TASK DIRECTIONS - The line containing "The width and height of the screenshot is (640, 417)." marks the end, so write out exactly every line from the top of the entries below through that one.

==== RECORDS TO USE ====

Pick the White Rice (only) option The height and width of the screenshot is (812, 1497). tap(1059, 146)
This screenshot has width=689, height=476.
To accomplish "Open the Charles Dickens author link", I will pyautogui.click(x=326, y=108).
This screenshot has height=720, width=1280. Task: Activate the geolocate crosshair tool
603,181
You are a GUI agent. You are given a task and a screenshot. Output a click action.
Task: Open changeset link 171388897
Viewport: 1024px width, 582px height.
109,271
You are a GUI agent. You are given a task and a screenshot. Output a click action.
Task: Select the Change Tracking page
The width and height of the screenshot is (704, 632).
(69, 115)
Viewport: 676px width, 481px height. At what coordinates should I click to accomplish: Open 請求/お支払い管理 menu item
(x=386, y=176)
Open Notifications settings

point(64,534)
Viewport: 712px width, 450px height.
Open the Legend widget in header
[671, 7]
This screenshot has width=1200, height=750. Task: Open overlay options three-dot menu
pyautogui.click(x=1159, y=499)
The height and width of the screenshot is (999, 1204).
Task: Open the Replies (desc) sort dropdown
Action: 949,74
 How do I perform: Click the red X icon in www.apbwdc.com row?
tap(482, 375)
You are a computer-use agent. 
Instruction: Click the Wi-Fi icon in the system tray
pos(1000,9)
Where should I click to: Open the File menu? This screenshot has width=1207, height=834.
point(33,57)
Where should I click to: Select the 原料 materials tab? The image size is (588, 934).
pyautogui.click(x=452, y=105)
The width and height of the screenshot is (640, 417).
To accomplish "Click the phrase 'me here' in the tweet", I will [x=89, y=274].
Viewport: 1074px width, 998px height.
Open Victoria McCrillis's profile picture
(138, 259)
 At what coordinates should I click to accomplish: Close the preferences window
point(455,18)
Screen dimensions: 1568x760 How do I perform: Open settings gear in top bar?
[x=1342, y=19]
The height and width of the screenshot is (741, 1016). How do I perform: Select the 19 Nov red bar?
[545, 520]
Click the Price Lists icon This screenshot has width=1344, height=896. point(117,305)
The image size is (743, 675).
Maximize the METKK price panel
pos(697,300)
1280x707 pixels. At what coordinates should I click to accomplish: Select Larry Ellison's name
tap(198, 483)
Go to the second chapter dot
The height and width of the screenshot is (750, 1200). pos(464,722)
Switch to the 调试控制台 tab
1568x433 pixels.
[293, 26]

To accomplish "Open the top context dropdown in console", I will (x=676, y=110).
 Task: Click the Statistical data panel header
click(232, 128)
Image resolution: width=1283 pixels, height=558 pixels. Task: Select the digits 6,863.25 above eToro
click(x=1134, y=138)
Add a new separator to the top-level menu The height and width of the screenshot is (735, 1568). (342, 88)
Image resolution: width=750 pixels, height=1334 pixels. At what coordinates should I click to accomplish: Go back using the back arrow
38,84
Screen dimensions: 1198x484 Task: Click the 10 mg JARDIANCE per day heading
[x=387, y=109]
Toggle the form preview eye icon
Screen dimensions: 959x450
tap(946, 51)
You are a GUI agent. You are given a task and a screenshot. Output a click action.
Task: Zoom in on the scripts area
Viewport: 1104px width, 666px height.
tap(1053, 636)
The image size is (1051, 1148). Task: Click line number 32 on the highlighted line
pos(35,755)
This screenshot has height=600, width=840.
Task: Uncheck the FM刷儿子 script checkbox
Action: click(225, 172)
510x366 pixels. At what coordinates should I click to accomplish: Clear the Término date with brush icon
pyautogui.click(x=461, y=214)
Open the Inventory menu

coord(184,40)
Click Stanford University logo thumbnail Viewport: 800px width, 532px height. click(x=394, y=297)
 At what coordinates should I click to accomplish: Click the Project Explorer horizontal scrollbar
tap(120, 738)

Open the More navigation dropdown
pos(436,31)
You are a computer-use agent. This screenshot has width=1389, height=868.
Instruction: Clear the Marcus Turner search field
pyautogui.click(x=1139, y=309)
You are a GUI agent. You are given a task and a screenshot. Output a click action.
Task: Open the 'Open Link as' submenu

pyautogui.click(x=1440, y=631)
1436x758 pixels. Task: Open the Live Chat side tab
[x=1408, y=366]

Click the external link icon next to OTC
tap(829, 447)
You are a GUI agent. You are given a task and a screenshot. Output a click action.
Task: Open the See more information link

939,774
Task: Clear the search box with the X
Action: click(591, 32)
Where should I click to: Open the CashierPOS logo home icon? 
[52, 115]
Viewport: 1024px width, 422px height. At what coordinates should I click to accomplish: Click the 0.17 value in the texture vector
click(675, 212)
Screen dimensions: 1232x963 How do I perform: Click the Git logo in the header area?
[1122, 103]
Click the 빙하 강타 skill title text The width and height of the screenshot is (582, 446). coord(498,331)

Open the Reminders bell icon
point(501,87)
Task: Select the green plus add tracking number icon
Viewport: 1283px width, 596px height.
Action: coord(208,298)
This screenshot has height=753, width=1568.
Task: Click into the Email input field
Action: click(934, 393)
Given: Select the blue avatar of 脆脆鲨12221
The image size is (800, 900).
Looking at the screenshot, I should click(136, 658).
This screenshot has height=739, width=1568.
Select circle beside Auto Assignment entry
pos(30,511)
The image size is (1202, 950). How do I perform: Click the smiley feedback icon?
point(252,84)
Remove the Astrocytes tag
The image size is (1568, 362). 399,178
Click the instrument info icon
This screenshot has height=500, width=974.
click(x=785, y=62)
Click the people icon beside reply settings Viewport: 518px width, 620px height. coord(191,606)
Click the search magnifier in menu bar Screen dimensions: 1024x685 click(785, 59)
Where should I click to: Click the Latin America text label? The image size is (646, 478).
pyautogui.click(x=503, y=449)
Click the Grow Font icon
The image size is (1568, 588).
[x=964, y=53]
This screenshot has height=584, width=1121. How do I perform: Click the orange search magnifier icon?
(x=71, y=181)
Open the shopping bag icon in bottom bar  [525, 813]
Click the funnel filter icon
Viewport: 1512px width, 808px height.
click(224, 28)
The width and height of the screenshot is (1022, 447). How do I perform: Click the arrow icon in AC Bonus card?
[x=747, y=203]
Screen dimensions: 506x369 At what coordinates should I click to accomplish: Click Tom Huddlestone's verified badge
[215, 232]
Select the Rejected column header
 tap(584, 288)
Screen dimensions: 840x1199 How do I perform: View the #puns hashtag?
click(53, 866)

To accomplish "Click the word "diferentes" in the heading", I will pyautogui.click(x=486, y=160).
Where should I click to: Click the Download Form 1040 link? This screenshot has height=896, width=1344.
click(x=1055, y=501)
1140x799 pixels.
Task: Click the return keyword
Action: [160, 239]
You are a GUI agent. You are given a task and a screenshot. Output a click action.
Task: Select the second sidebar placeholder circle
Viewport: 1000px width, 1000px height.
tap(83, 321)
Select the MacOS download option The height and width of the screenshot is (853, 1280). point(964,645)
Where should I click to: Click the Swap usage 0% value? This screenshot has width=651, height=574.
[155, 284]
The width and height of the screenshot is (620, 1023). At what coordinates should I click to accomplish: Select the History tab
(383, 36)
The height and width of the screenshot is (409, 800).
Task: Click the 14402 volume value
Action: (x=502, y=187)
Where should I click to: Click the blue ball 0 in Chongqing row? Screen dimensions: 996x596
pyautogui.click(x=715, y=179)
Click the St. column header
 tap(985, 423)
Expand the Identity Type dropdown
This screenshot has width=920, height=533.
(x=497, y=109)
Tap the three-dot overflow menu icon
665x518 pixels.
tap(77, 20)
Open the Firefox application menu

====

COMPLETED EXERCISE -
Pick the White Rice (only) option The height and width of the screenshot is (812, 1497). tap(1059, 146)
This screenshot has width=689, height=476.
To accomplish "Open the Charles Dickens author link", I will pyautogui.click(x=326, y=108).
This screenshot has height=720, width=1280. Task: Activate the geolocate crosshair tool
603,181
You are a GUI agent. You are given a task and a screenshot. Output a click action.
Task: Open changeset link 171388897
Viewport: 1024px width, 582px height.
109,271
You are a GUI agent. You are given a task and a screenshot. Output a click action.
Task: Select the Change Tracking page
The width and height of the screenshot is (704, 632).
(69, 115)
Viewport: 676px width, 481px height. At what coordinates should I click to accomplish: Open 請求/お支払い管理 menu item
(x=386, y=176)
Open Notifications settings

point(64,534)
Viewport: 712px width, 450px height.
Open the Legend widget in header
[671, 7]
This screenshot has width=1200, height=750. Task: Open overlay options three-dot menu
pyautogui.click(x=1159, y=499)
The height and width of the screenshot is (999, 1204).
Task: Open the Replies (desc) sort dropdown
Action: 949,74
 How do I perform: Click the red X icon in www.apbwdc.com row?
tap(482, 375)
You are a computer-use agent. 
Instruction: Click the Wi-Fi icon in the system tray
pos(1000,9)
Where should I click to: Open the File menu? This screenshot has width=1207, height=834.
point(33,57)
Where should I click to: Select the 原料 materials tab? The image size is (588, 934).
pyautogui.click(x=452, y=105)
The width and height of the screenshot is (640, 417).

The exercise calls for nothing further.